Castillo’s immediate future looked grim.
“He would have endured extended stays in the hospital; he would have had no quality of life,” Dr. Bailey said. “That is no way to live.”
Members of the Heart and Vascular Institute, a collaboration of cardiologists and cardiothoracic surgeons from UT Medicine and the University Health System, considered a heart transplant, “but we learned that was not an option,” Dr. Bailey said.
A heart transplant is performed when there is failure of the left ventricle. Castillo’s case was unique because the failure was on the right.
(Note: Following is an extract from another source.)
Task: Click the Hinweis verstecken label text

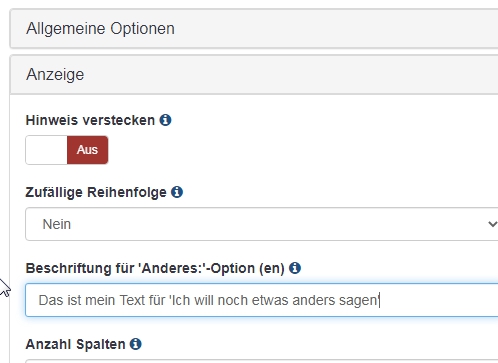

This unusual condition required a novel remedy.
They turned to a relatively new device called the Edwards SAPIEN XT Transcatheter Heart Valve, first introduced in the U.S. in 2011.
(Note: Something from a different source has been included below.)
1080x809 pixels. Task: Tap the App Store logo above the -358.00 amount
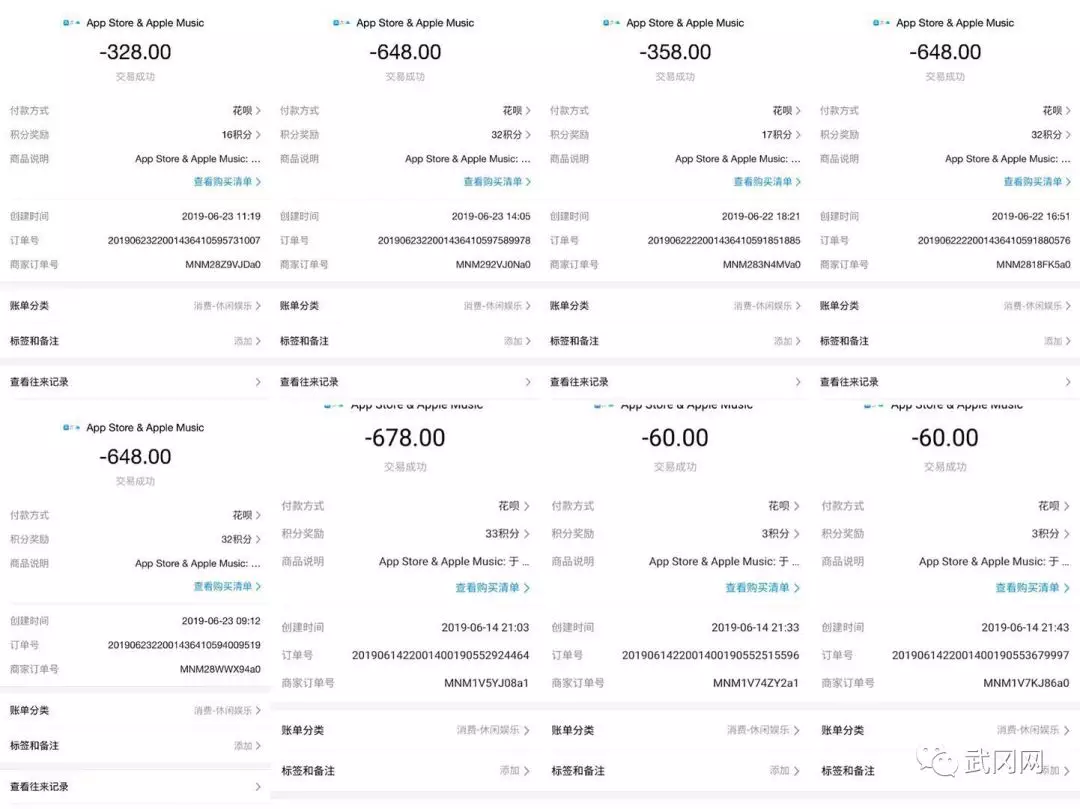click(612, 23)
The Edwards valve consists of an expandable metal mesh cage with bovine tissue within it that expands and contracts like the heart’s natural valve. It is approved by the Federal Drug Administration for aortic or left valve use, but “there are so few patients with Andres’ right valve problem that research has not been done on use of the Edwards valve on it,” Dr. Bailey said. “This is where the art of medicine can extend the science.”
Source: Edwards LifeSciences Corporation, image of Transcatheter Aortic Valve Replacement (TAVR)
It wasn’t a guaranteed fix and did include some risk. But Castillo, a single father of 11-year-old son Andres Castillo III, said he prayed about it and decided the chance to spend more time with his son was worth the risk.
“Since he was 5 years old, I have been raising him by myself,” Castillo said of his son. “I cherish every day I have with my son. He has made me a better father.”
On Jan. 8, a team of 22 health care professionals at University Hospital inserted the valve into Castillo’s existing bovine valve. The noninvasive procedure used a catheter to push the crimped valve into an expanded balloon.
“You get the equivalent of a new valve without having surgery,” Dr. Bailey said.
Dr. Bailey is cautiously optimistic about Castillo’s prognosis. Before the valve procedure, Castillo’s liver had already begun to fail and other organs were following suit. Dr. Bailey said he is hopeful that treating the right valve will improve his overall health.
“In all reality, we don’t know. In patients who have had similar problems with their tricuspid valve, this returns them to normal status. The only thing wrong with him was that right valve,” he said.
Castillo still struggles to climb the stairs to his second-floor apartment. Coughing fits interrupt his speech. A collection of prescription pill bottles lines his tabletops. This is his daily life.
Yet his body is getting stronger. Slowly. And his spirituality remains intact—evidenced by the crosses hanging on the wall in his apartment.
“I take life day by day. I take things slow,” he said.
Dr. Carpenter has helped to save Castillo’s life twice in seven years. She’s seen him fight through prolonged hospital stays and multiple health crises. She is confident that with Castillo’s right tricuspid valve repaired, he will be a candidate in the future for a heart transplant.
“Andres told me once that his dream was to see his son graduate from high school,” she said. “I would like him to think bigger than that. I think we can help him be here for even more of his son’s life.”
Castillo has struggled with heart failure his entire life. He knows the struggles aren’t over, but neither is his journey.
He has much to be thankful for, he said, including his family that continues to support him and his doctors who haven’t given up on him.
“Thanks to all of them and to God, I am doing better,” he said. “I believe God wants me to be here. I have been through so much, but, at a time when others may have said I had no options, these doctors worked together to help me. They saved my life.”